LAKE PLACID - The senior operator at this village's wastewater treatment plant will soon take on more responsibility as supervisor of the water filtration plant, too.

Lyle Holzer, chief operator of the village water filtration plant, will retire on Oct. 26. Mayor Craig Randall said Holzer plans to use accrued vacation and leave time before then, so he'll effectively be off the job by Oct. 1.

With Holzer gone, the village has just one employee with the appropriate license to operate the filtration plant: Brad Hathaway, superintendent of the village Department of Public Works.

"After looking at the picture, and this has been a topic that's had numerous discussions in recent months, it appears that the best solution is something that would restore the wastewater treatment plant back into DPW as part of the overall sewer operation," Randall said.

Randall explained that the sewer plant was separated from DPW "to address personality issues." Following Tuesday night's vote, sewer plant Senior Operator Stuart Baird will be responsible for supervision of the sewer plant and water filtration plant, meaning both plants will fall under the scope of DPW.

Randall said this new set-up will benefit the village.

"The alternative would be to go out and look for outside licensed operators, which would take considerable time," Randall said.

Baird has been working to obtain his 2-A water operator license. Randall said he expects Baird to complete that process within the next six months. Obtaining a 1-A license, the same license that Holzer and Hathaway have, could take as long as three years because those classes aren't offered very often, Randall said.

"In the meantime, he will be operating under the 1-A license that currently is possessed by Brad Hathaway," Randall said.

Randall said he hopes the village will soon have a "full complement" of operators at both plants. Village Trustee Zay Curtis said because Hathaway has a senior operator license, Baird will be able to supervise both plants.

The move will also save the village some money on personnel, Randall said. Holzer will work for the village on a per-diem basis to assist with the transition.
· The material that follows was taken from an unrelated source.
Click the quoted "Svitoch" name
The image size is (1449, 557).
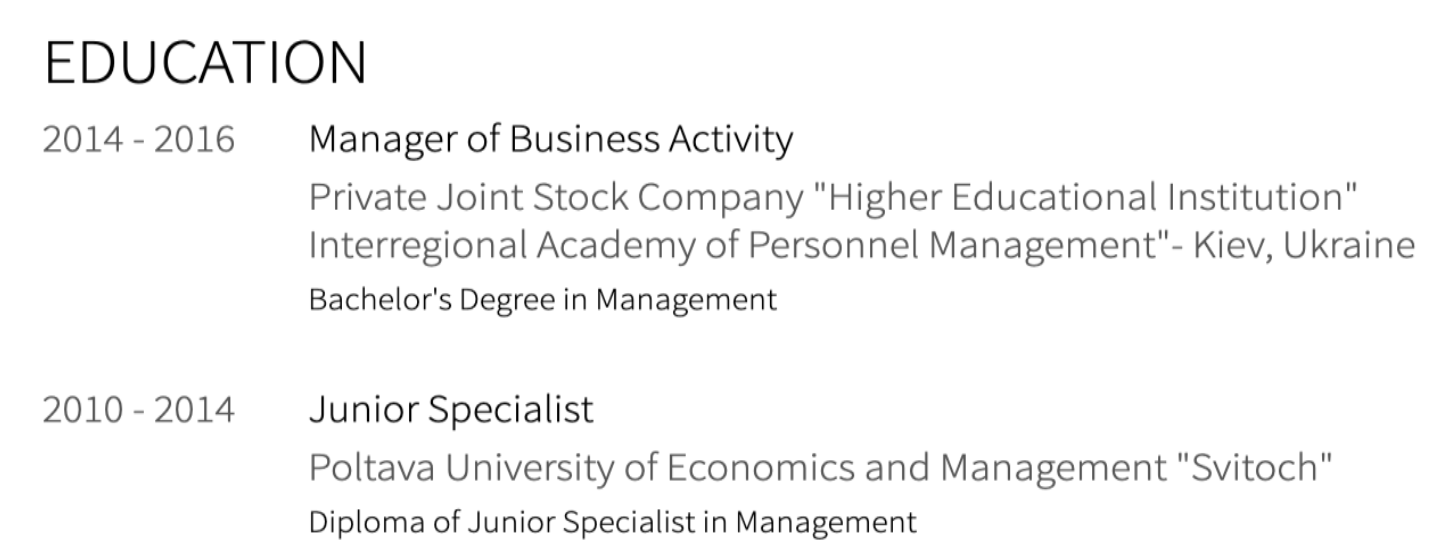[x=1254, y=467]
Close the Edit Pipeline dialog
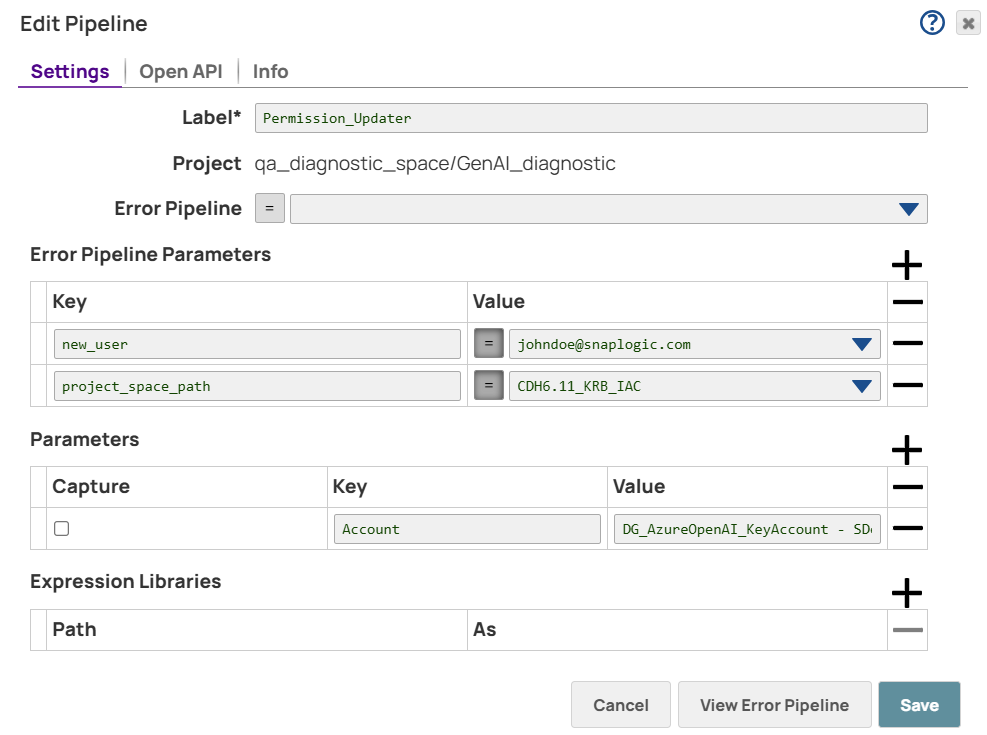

The board unanimously approved several resolutions to make the transition official on Tuesday. The first restored the sewer plant to the scope of DPW. The second increased Baird's salary by $10,000, with $5,000 distributed in the next pay period and the rest paid out when he receives his 2-A operator license.

Trustees also voted to appoint Baird as chief operator of the water filtration plant, pending Holzer's retirement, and approved a $10,000 raise for Hathaway.

"I think from everything I'm hearing out in the community, and what we know as a board, Mr. Hathaway has willingly accepted a great deal of responsibility and has been a very effective leader of his team," Randall said.

Randall said big projects, like a new trunk sewer line, mean more work for Hathaway, so he is deserving of the raise.

"There will be significant additional responsibilities placed on Brad to make sure that project comes off successfully," the mayor said. "This is a time when I think we should recognize his abilities."

Holzer has served as chief water plant operator for 12 years.